----- RECORDS SHOWN -----

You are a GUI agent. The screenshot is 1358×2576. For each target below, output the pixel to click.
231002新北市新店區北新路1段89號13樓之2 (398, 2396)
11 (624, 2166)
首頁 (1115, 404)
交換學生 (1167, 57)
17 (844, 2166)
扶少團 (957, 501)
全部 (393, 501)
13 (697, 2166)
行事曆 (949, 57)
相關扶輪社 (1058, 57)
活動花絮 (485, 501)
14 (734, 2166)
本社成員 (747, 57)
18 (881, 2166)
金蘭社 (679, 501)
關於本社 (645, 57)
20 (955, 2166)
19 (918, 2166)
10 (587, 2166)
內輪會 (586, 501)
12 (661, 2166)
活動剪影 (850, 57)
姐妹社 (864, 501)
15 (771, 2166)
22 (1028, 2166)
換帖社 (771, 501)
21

-----

Please reproduce every one of the records above word for word, keeping each line unchanged.

You are a GUI agent. The screenshot is 1358×2576. For each target below, output the pixel to click.
231002新北市新店區北新路1段89號13樓之2 (398, 2396)
11 (624, 2166)
首頁 (1115, 404)
交換學生 (1167, 57)
17 (844, 2166)
扶少團 (957, 501)
全部 (393, 501)
13 (697, 2166)
行事曆 (949, 57)
相關扶輪社 (1058, 57)
活動花絮 (485, 501)
14 (734, 2166)
本社成員 (747, 57)
18 (881, 2166)
金蘭社 (679, 501)
關於本社 (645, 57)
20 (955, 2166)
19 (918, 2166)
10 (587, 2166)
內輪會 (586, 501)
12 (661, 2166)
活動剪影 (850, 57)
姐妹社 (864, 501)
15 (771, 2166)
22 (1028, 2166)
換帖社 (771, 501)
21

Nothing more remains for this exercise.